Lorsqu'un propriétaire est concerné par une procédure d'expropriation, de préemption ou de délaissement, il se retrouve dans une situation asymétrique face à la puissance publique. L'expropriant — État, collectivité territoriale, établissement public d'aménagement — dispose de ses propres évaluations, souvent réalisées par France Domaine, et propose une indemnité sur cette base. Le propriétaire doit être en mesure de faire valoir ses droits avec des éléments d'évaluation de même niveau technique.
Le principe constitutionnel de l'indemnité juste et préalable, posé par l'article 17 de la Déclaration des droits de l'homme et du citoyen et repris à l'article L.321-1 du Code de l'expropriation pour cause d'utilité publique, garantit au propriétaire une réparation intégrale de son préjudice. Cela couvre la valeur vénale du bien (indemnité principale) mais aussi un ensemble d'indemnités accessoires destinées à replacer le propriétaire dans une situation économique équivalente à celle qui précédait l'expropriation.
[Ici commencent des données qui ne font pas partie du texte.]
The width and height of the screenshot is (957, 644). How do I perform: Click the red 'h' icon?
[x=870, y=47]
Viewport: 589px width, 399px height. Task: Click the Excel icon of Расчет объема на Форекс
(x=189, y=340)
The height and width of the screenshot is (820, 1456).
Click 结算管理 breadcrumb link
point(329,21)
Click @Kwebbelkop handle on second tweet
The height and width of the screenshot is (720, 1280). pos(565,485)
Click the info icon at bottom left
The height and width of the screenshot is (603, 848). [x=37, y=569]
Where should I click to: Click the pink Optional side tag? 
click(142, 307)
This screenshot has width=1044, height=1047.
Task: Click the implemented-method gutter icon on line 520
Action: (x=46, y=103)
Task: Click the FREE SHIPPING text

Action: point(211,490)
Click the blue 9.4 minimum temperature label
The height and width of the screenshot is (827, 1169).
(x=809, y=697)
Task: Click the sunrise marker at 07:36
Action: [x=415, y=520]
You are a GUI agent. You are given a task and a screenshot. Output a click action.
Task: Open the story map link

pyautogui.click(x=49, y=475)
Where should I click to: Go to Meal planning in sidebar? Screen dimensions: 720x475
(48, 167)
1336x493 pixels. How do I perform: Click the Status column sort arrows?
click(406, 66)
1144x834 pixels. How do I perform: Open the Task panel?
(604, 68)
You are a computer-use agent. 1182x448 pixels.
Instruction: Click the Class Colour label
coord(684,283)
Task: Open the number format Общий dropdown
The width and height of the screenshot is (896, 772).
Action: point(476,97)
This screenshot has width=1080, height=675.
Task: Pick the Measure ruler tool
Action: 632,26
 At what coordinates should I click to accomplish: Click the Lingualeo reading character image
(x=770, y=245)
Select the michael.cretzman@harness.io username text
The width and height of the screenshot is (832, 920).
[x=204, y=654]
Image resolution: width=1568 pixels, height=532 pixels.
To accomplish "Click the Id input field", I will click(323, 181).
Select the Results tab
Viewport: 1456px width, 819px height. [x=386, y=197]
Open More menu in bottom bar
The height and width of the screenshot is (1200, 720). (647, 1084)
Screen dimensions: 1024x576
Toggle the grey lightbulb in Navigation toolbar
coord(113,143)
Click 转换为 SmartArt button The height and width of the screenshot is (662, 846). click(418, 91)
Un rapport d'expertise indépendant, établi selon les normes RICS et la Charte de l'Expertise en Évaluation Immobilière, permet de chiffrer précisément l'ensemble des indemnités dues : valeur vénale à la date de référence, indemnité de remploi, indemnité pour trouble commercial, dépréciation du surplus en cas d'expropriation partielle. Ce rapport est la pièce maîtresse de la négociation amiable et, en cas d'échec, de la procédure devant le juge de l'expropriation.